With the semi-public beta of Google+ entering the social network universe, the question on everyone's mind is, "Will it be the Facebook Killer?"
In my opinion, yes. Maybe not tomorrow, and maybe not the next day, but perhaps in the next year or two.
We all left MySpace for Facebook, because Facebook was so easy to use, and it was clean, and didn't have all that trash that was collecting on MySpace. Now, after hopping into G+, I find myself saying "This is so clean, and easy to use, and not full of that trash that's collecting on Facebook!"
But will everyone on Facebook be willing to jump ship to join the next new thing? As an early adopter, I've got no problem doing this, nor do many of the people that are in my Google Circles, so for us, it's fun and interesting. However, the not-so-technically-inclined, like my mother, may not be very interested in learning a whole new setup.

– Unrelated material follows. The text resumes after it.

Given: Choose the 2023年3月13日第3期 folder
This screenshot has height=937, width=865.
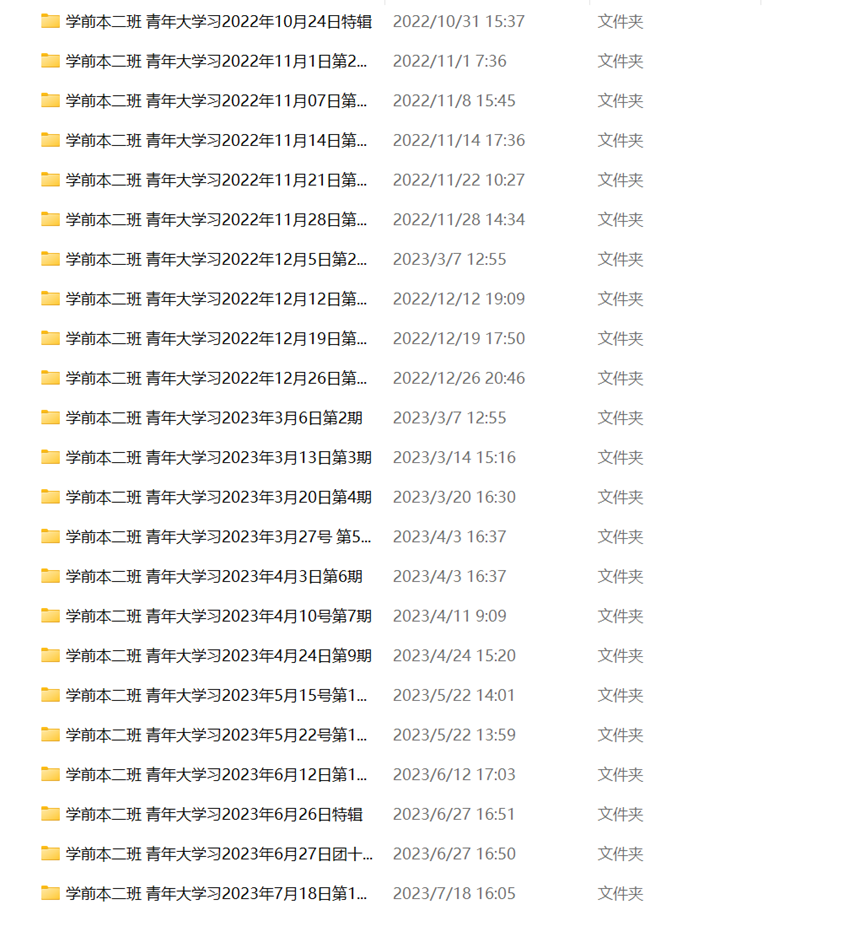Looking at the screenshot, I should (x=219, y=458).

The thing Google has going for it, is the same thing that Apple has going for it - it's sexy and fairly intuitive to use.
After spending just under a week on G+, then going back to Facebook for a few minutes, Facebook seemed a bit archaic and clunky. Facebook works, but some of the features aren't always that easy to find. Especially when you really get into it, and are trying to teach people how to be admins on public pages, or even trying to explain the difference between private profiles and public pages. It's got that "Microsoft feel" to it, which makes perfect sense for the Facebook / Microsoft team-up as of late. (Bing integration and now Skype; both are MS products.)

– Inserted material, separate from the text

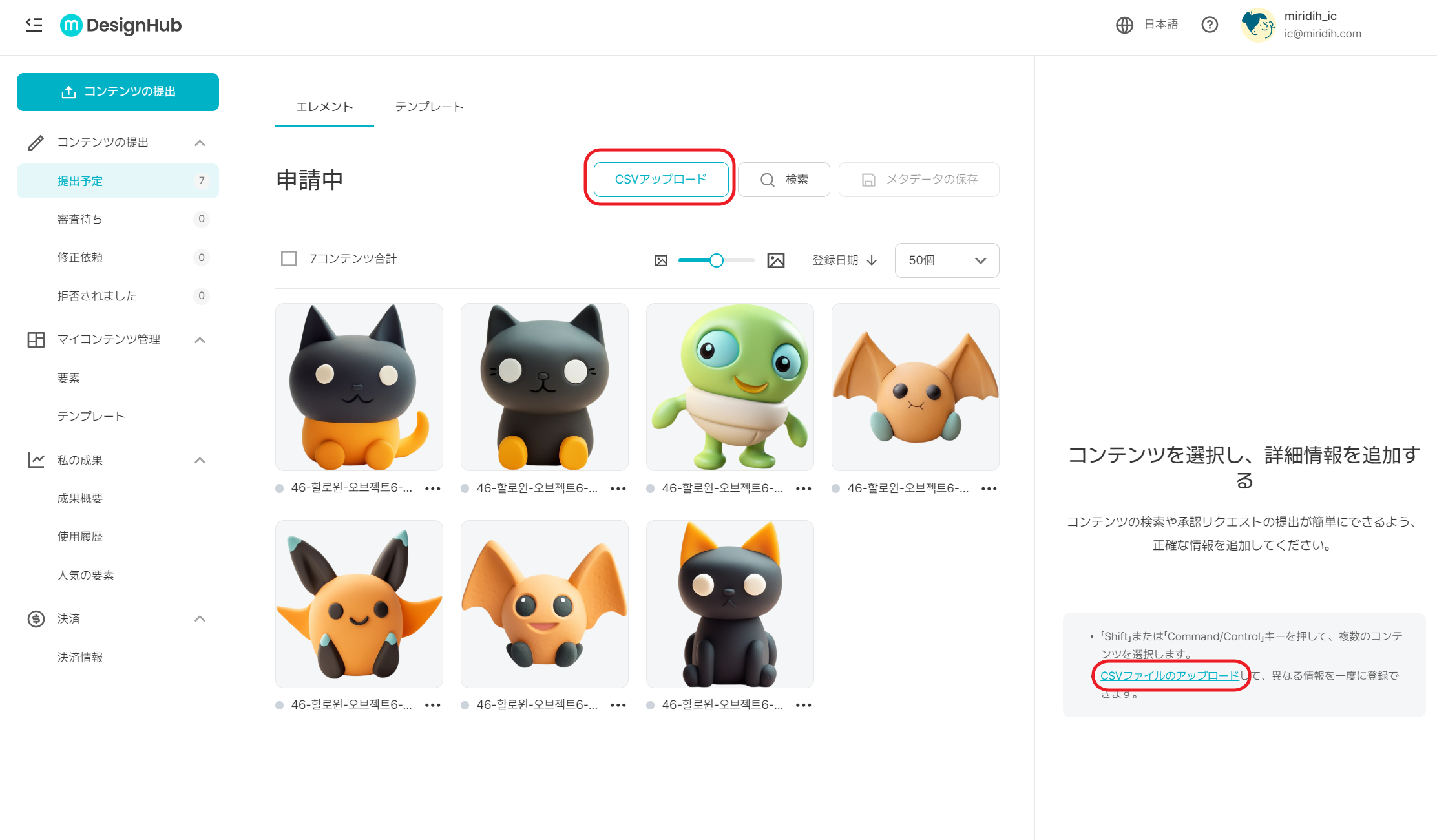This screenshot has height=840, width=1437.
Task: Switch to the テンプレート tab
Action: tap(429, 107)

If you're one of the lucky ones who have been able to get an invite and get in the Google+ door, remember that G+ is still a work in progress. They tell you that right off the bat, so don't expect everything to be flawless when you get in there.
With the Facebook video announcement Wednesday, it seems appropriate to touch on the differences between the two.
Google's video chat, called "Hangout" can support up to 10 users at once (though I heard a rumor that it can support 20), whereas Facebook's new video can only do one on one.
The Hangout has a slick way of switching the main video automatically, to the person who is currently speaking. The quality is decent, but seems to go downhill as more people join, and if you get a room full of drunk social media loudmouths all talking at once, the thing freaks out a little.
Facebook's Skype quality is a little better - at first, but then starts to get out of sync and gets choppy to catch up and re-sync itself. (Of course quality on both platforms will depend on the users internet connection.)
I've had some interesting conversations with people who want to use the Hangout as a place for round table discussions on podcasts, livecasts, and even on-air segments, which makes perfect sense. Facebook's video chat won't be much use for this, as again, it's only one-on-one. Nothing innovative here. The desktop version of Skype, FaceTime, and even GChat Video can already do this.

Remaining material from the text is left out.